_Your task:_
Look below. Copy each line that has "label" in it.

_Stored data:_
= Beginning of Section =

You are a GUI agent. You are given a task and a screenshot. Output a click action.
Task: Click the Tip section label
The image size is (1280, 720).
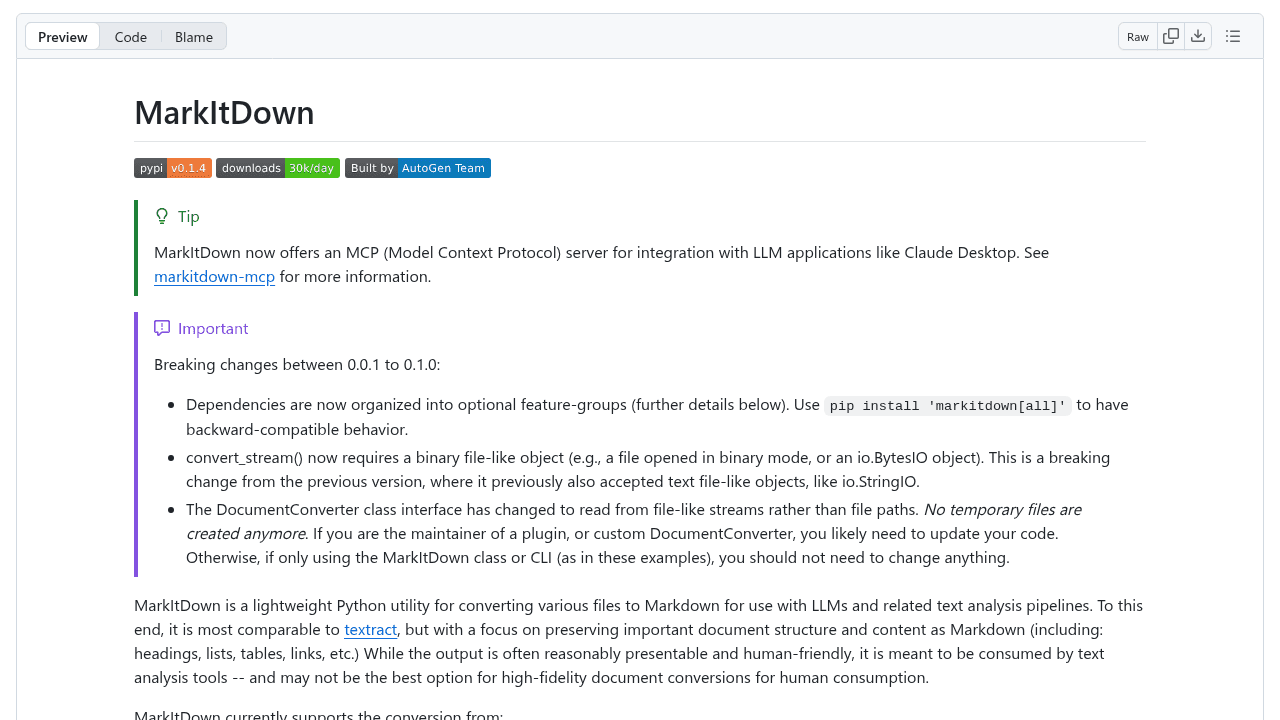click(x=188, y=216)
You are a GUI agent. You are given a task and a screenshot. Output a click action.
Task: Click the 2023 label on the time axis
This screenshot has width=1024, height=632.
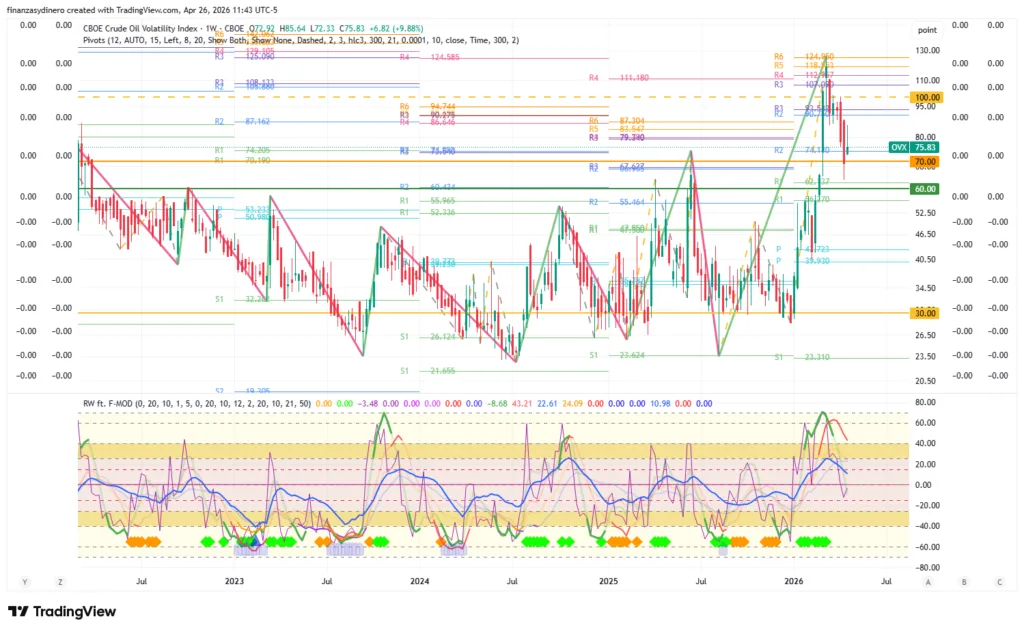click(233, 580)
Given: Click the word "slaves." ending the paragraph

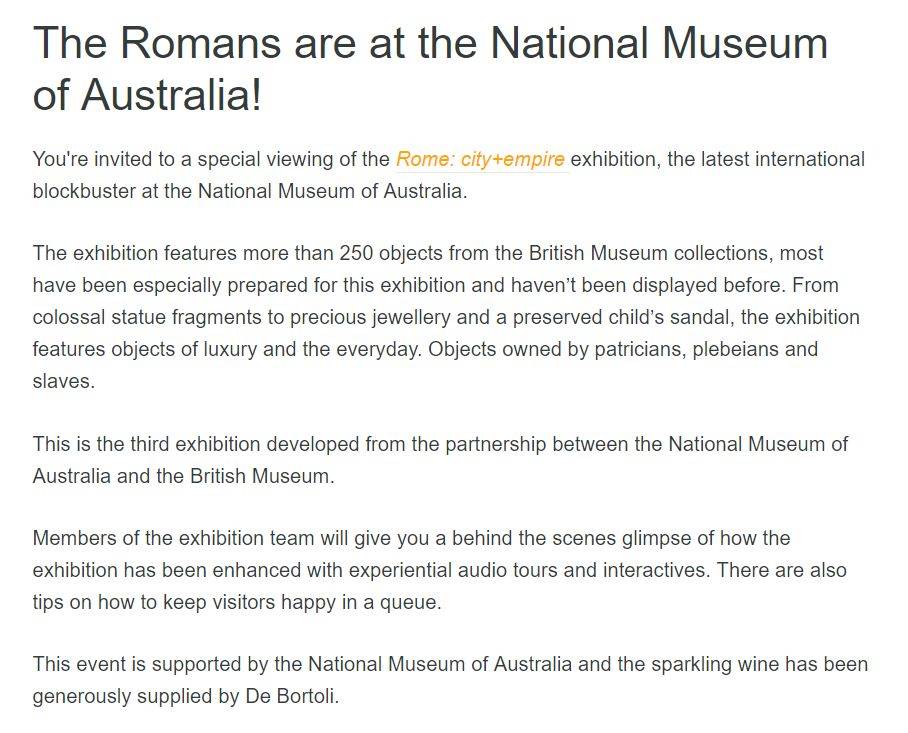Looking at the screenshot, I should coord(64,382).
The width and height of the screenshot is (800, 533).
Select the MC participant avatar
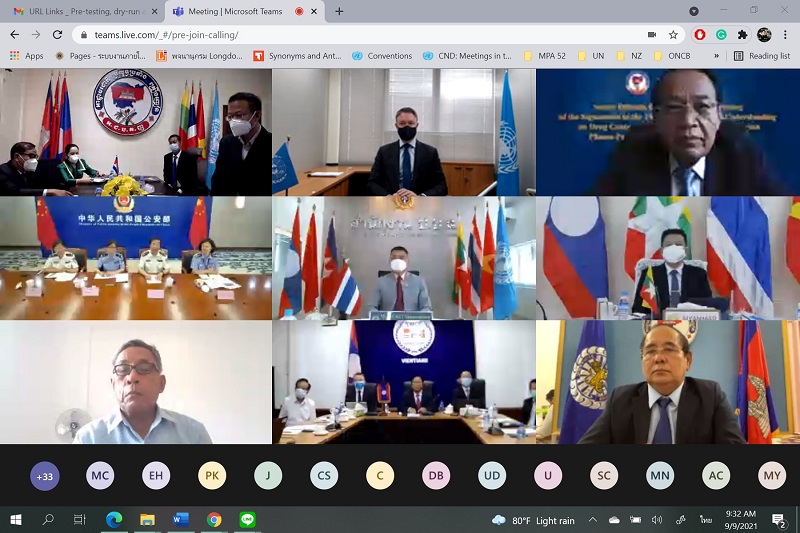[x=100, y=476]
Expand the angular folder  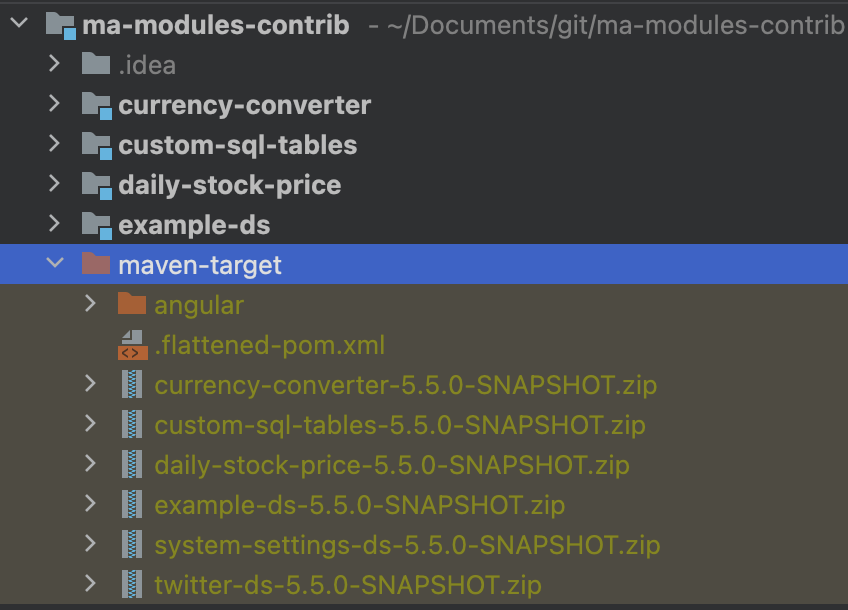tap(90, 303)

= End of Section =

_Finished task:_
Task: Click the Tip section label
Task: Click the 2023 label on the time axis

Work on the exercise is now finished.